# thinning shears



## dawns (Jun 29, 2010)

I use my thinning shears just to cover up lines the clippers make. If you actually cut with them you can cause the hair to mat up worse, the shorter strands will twist around the longer. what i would do is use a clipper but use a large attachment, like maybe a 1" or something like that.


----------



## tokipoke (Sep 3, 2011)

Just like people need trims due to split ends, it's good for the dog's hair to get trimmed. I would not use thinning shears on the poodle hair. Use scsissors or attachment combs on the clippers. You can specify to the groomer that you like the shaggy look. They will leave the hair a little longer. In the end, it is just hair and it'll grow back.


----------



## Carley's Mom (Oct 30, 2011)

I don't have any thinning sheers. I have been wondering if I need them. Carley's TK is long and heavy, wants to part and fall flat. Would thinning sheers help with this ? I want to keep it long.


----------



## lavillerose (Feb 16, 2011)

Generally we don't use thinning shears on curly breeds. They're made for trimming other breeds that are supposed to have a "natural" look and poodles simply aren't a naturally coated breed (think retrievers or dogs that don't get haircuts). You want poodle hair to look thick and evenly cut, so taking thinners to a poodle coat will make it look a bit moth eaten and unhealthy.

A good groomer will not force you to have a haircut you don't want, UNLESS the dog is matted and is past a point of being able to brush out, which needs to be shaved and restart with fresh healthy growth. Just tell them you want a non-poodley style. A lot of us call the shaggy dog look a Teddybear clip.

*Carley*, noooo! Her topknot parts because the hair is long.
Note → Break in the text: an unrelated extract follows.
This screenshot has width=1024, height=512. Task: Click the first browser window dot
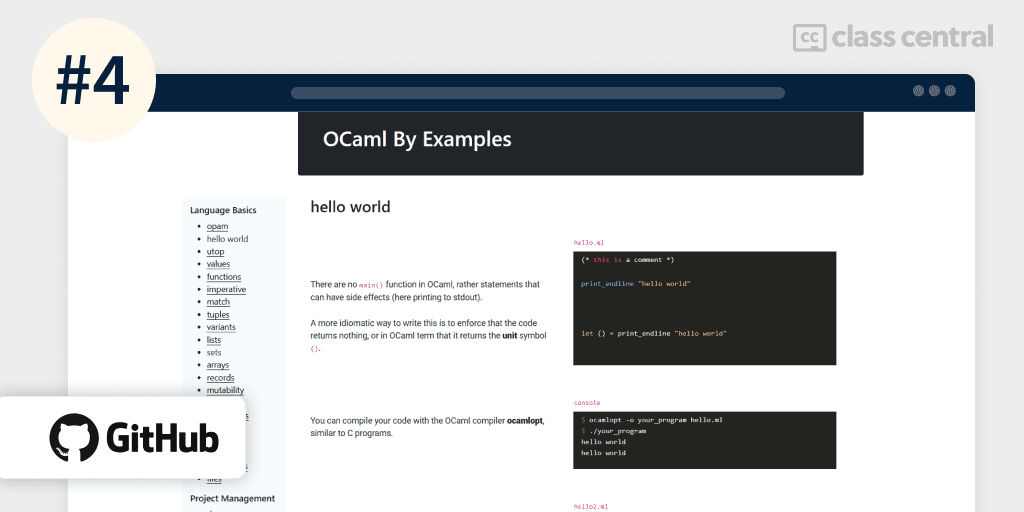click(918, 91)
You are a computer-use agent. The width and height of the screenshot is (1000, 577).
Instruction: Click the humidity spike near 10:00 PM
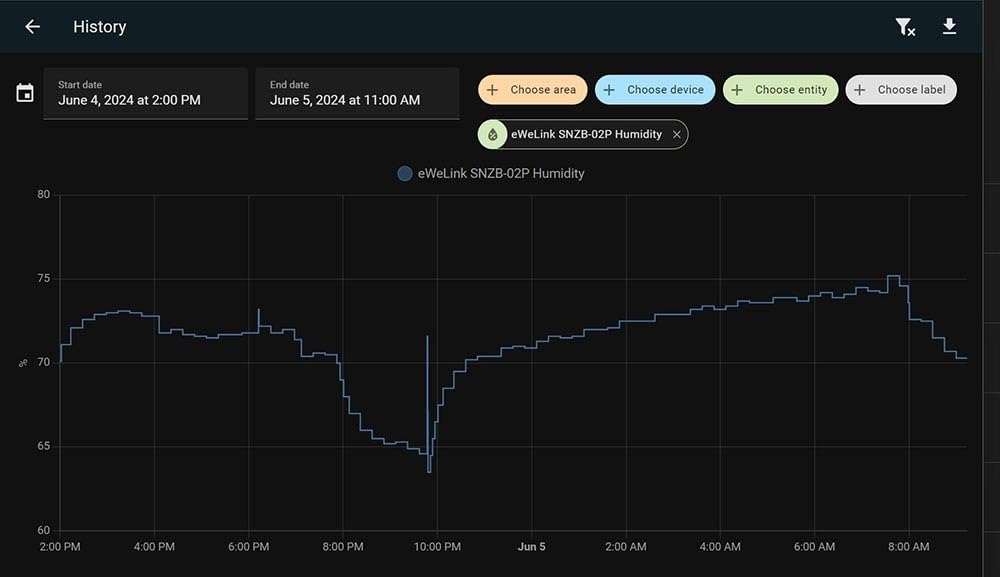tap(427, 337)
Hair gets heavier the longer it is and eventually there's going to be a point where the combo of lots of curly hairs that twist together simply can't hold its weight. But taking thinners to it is just going to make the problem worse. Taking out bulk in curly coat removes some of the strength that holds it up. It will get flatter and look more like the dog is balding the more you take out. That's the main use for thinners on straight or wavy hair, like when we blend the "skirts" on terriers and cockers, to get it to lie naturally flat rather than stick out like a hula skirt. On poodle hair it just looks icky.

If you want it to stay up longer, it does help to take it a little bit shorter than perhaps you like. Adding a texturizer when you shampoo (most people recommend Thick n Thicker, but I've not used it) can help.


----------



## lrkellly (Jan 6, 2012)

*Thank-you!*

Thank you so much, you have no doubt saved me, and Sprout, a lot of grief and I will definitely NOT try the thinning shears!! .

I wish I could try lots of different poodle cuts on Sprout, but I don't think I could handle the grief I'd receive... oh men (apologies to those male poodle owners who are happy with / man enough for the poodle-cuts!!)

Teddy-bear clip it is. Thanks again :adore:


----------



## lavillerose (Feb 16, 2011)

You know, when I first talked my parents' into getting their first poodle, they were adamantly against any foofoo poodle looks too (in fact, when they brought home their puppy the very first thing I did was shave his face, since the breeder hadn't done it). They moaned for a little bit, but then they got over it. Then, after a few mustached looks, they realized a shaved face is so much _cleaner_, you don't get wet, gross food beard kisses. Then, a little later, they started _asking_ me to do foofoo clips. They discovered that having a dog that can get lots of styles instead of one boring one is actually kinda fun.

There are plenty of other husbands around this board who've gotten totally over their foofoo dog fear, and will defend the dog to anyone who questions their masculinity. So there's hope yet!


----------